**What you need to do**
Only a number is wanted here: the count of lines in the entries below that include the word "Answers".

───── Supplied records

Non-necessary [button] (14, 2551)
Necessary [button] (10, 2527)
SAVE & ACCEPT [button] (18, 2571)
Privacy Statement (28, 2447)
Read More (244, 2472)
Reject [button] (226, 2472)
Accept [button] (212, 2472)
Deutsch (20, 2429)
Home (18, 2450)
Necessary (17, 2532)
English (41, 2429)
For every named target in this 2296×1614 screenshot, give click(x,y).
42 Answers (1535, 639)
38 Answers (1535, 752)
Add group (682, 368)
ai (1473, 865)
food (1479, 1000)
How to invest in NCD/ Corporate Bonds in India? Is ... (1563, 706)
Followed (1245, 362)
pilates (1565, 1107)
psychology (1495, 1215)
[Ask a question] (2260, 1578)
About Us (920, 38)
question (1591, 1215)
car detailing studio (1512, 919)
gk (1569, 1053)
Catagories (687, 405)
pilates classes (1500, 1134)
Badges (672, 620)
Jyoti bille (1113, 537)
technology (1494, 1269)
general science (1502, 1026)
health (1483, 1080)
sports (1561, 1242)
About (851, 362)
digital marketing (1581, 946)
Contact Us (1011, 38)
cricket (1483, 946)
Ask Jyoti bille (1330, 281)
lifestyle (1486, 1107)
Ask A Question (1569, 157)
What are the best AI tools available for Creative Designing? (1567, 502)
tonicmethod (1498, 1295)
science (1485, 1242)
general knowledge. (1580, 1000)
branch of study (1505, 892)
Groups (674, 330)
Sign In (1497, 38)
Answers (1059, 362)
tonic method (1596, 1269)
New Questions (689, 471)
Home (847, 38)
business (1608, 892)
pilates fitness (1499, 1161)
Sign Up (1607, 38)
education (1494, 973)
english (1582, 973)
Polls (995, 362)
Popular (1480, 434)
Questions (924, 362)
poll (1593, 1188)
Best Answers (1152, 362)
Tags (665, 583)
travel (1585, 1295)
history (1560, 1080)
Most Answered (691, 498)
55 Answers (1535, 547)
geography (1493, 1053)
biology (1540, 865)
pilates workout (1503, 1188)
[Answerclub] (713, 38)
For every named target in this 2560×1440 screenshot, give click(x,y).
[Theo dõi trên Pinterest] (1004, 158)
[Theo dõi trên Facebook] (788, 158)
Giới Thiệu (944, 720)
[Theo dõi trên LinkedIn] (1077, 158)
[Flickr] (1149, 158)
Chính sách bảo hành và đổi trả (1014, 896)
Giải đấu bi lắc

──────────

**Expected answer**
5